Some China watchers are warning once again of an impending trade war between the U.S. and PRC. To that end, we think that the words "trade war," "China" and "Trump" are beneficial for search engine optimization and clicks. Even top think tanks are getting in on the act. In a February 28 post, the Brookings Institution offers advice on "How to avert a trade war with China."
To be sure, Beijing is concerned about Washington's ascendant protectionism. No Chinese rulers in modern times have dealt with an openly protectionist U.S. government. Protectionism hasn't been a cornerstone of American policy since the Herbert Hoover administration (1928-1932). That's why Chinese President Xi Jinping dispatched Wang Qishan on a journey to the United States. A long-time Xi confidante, Wang has a reputation for putting fires out.
Assuaging the Trump administration will be hard. Firstly, Trump himself is keen to bolster domestic manufacturing. He and Secretary Ross think that tariffs will help them accomplish that task. As the world's No. 1 steel exporter, China is an obvious target, especially since Washington has chafed at its exporting practices for years. In May 2016 the pro free-trade Obama administration imposed duties of 500% on Chinese cold-rolled flat steel. Long before that - in March 2002 - the George W. Bush administration slapped tariffs of up to 30% on most types of steel imports from Europe, South America and Asia.
Bush's tariffs did not revive the domestic steel industry. In a September 2003 story, The Washington Post said that the duties may have cost more jobs than they saved, as costs soared for firms using steel in their manufacturing processes.
Of course, a trade war did not ensue between the U.S. and China either. Why might new tariffs change the equation then?
New duties probably won't, unless they're extreme. Meanwhile, from their perspective, Trump and his team are acting in U.S. interests by taking a firm stance with China on trade. Without assertiveness from Washington, the deep-seeded problems in the bilateral trade relationship are likely to fester, they say.

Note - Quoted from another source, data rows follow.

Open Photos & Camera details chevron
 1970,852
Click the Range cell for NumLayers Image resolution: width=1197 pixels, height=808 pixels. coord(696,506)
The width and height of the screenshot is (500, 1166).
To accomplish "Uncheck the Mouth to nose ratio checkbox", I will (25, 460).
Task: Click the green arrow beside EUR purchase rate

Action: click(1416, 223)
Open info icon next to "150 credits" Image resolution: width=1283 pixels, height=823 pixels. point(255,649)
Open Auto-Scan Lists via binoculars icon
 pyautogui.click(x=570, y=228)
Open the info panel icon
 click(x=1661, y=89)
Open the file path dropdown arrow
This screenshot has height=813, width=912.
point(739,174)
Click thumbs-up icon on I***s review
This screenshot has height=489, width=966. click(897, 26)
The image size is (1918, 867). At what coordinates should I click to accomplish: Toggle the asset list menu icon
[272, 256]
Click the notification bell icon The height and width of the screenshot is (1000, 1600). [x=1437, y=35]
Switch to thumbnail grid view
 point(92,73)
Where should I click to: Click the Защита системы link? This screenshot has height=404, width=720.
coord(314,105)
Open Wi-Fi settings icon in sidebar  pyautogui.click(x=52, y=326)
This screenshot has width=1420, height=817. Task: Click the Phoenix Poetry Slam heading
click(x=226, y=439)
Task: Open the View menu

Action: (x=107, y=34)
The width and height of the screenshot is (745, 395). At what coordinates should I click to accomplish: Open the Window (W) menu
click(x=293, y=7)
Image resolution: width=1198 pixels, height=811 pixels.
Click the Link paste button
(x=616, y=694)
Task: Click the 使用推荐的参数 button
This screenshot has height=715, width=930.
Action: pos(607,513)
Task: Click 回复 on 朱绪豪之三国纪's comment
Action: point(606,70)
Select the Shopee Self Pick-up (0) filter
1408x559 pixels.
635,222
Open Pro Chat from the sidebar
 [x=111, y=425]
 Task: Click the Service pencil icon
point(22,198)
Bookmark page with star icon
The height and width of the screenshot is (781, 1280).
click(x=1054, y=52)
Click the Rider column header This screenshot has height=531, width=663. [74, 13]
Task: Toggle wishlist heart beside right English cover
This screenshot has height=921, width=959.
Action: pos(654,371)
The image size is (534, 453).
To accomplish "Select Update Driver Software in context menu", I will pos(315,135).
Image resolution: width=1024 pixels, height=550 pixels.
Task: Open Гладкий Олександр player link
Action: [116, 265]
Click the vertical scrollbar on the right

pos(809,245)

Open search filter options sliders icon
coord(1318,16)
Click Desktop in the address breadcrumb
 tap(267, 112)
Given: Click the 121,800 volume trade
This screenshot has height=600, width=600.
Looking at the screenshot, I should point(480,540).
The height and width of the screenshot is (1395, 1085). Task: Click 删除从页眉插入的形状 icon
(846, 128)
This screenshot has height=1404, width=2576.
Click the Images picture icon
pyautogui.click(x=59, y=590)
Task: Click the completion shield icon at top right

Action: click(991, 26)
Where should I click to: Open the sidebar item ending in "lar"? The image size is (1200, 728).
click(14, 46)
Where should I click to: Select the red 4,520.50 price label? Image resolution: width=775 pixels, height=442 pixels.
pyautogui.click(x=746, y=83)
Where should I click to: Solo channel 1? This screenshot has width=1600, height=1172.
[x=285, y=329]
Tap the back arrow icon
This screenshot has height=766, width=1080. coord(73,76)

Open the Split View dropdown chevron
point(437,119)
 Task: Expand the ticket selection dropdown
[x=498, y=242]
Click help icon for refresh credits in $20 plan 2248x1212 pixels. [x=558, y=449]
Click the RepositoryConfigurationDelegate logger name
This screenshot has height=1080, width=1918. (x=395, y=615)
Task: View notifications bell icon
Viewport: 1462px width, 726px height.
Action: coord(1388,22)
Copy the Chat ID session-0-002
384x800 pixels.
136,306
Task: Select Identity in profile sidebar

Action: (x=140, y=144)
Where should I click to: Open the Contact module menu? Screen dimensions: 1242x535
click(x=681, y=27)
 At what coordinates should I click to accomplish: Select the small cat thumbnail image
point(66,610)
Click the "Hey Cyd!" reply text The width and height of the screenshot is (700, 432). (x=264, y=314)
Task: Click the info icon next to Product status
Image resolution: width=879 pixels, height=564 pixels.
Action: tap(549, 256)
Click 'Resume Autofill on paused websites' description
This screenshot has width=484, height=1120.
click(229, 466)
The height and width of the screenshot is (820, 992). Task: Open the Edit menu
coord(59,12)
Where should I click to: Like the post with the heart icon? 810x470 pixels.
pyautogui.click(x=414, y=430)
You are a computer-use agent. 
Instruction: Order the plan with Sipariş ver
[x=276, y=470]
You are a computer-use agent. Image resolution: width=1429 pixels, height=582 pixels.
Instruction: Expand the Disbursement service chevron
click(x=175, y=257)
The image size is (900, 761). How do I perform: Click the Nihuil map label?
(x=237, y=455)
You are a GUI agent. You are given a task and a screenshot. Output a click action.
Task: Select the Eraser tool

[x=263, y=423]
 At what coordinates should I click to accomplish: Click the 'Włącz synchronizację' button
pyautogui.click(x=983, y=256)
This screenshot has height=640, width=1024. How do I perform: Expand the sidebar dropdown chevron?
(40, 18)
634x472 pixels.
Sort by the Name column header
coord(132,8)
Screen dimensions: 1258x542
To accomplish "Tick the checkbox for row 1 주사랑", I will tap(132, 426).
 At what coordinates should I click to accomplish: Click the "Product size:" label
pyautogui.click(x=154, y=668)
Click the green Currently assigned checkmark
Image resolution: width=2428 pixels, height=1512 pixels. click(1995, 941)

Most importantly, Beijing and Washington should work together to develop a system that guarantees the protection of American intellectual property in China. Beijing insists that U.S. companies are not forced to transfer technology to local partners. But many U.S. firms, speaking anonymously to protect themselves from reprisals, have said otherwise. Chinese firms are not subject to such pressure when they do business in the U.S. It's only fair that their American counterparts enjoy the same rights in the PRC.
Perceived Chinese obstinacy on this issue, together with concerns about allowing the sale of assets deemed important for America's national security, have fueled a backlash: a crackdown on Chinese investment in U.S. technology firms. New legislation under consideration could further restrict Chinese investment in that area.
Washington and Beijing should talk to each other candidly, with an eye towards addressing the U.S.'s long-running concerns about intellectual property protection. The alternative is tit-for-tat trade sanctions that won't benefit either country.